Chinchero’s reporting points the other way, treating Colapinto’s situation as directly tied to what Alonso decides. Aston Martin’s own response sits between the two: a team spokesperson told the Spanish outlet Soy Motor only that “it’s not true, it’s just a paddock rumour”, the kind of line a team uses whether a story is baseless or simply early.
Why Colapinto Has Become Central to the Story
What isn’t in dispute is how far Colapinto has come, or how exposed that progress now leaves him. After scoring zero points across the 2024 season alongside Gasly, he has out-qualified his teammate for the first time this year, and taken back-to-back career-best finishes, seventh in Miami, sixth in Montreal, all on a contract that runs out at the end of this season.
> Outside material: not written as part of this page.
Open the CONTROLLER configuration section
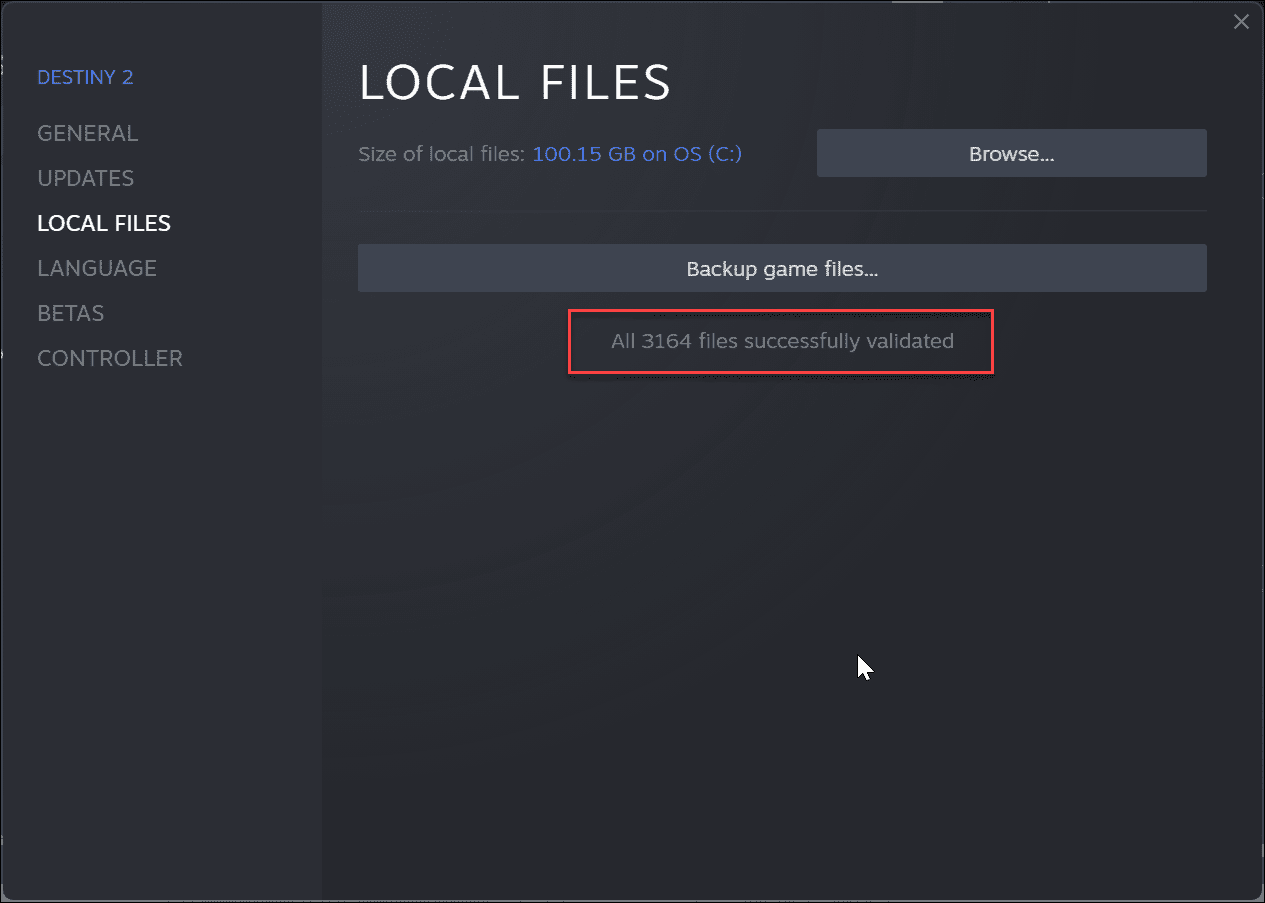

On current form, he’s outperforming a teammate signed through 2028.
He’s also the one with the least control over what happens next.
The Decision May Come Down to Performance
Briatore sits at the centre of both halves of this story: the man advising Alonso on his next move, and the man who would have to sign off on ending Colapinto’s. Aston Martin isn’t only denying a driver swap, it is quietly conceding that the car built to save its season will arrive too late, and too underpowered, to be a real title threat this year.
Alonso has stopped pretending otherwise, telling reporters in Spain that his team is fielding both the slowest car and the weakest engine on the grid. For a driver who has already said he’ll decide his future after the summer break, that is not a small admission to make in public.
Nothing here is resolved, and Alonso has been careful to keep it that way — refusing to rule out a return to Alpine, without confirming one either. The next real signal won’t come from the rumour mill; it will come from the stopwatch.
If Aston Martin’s new car is competitive when it lands at Spa or Zandvoort, the case for Alonso staying gets considerably stronger, and Alpine’s interest is likely to cool. If it isn’t, Alonso has already said his decision will come after the summer break — and Colapinto, Briatore, and the rest of the paddock will be watching the same data he is.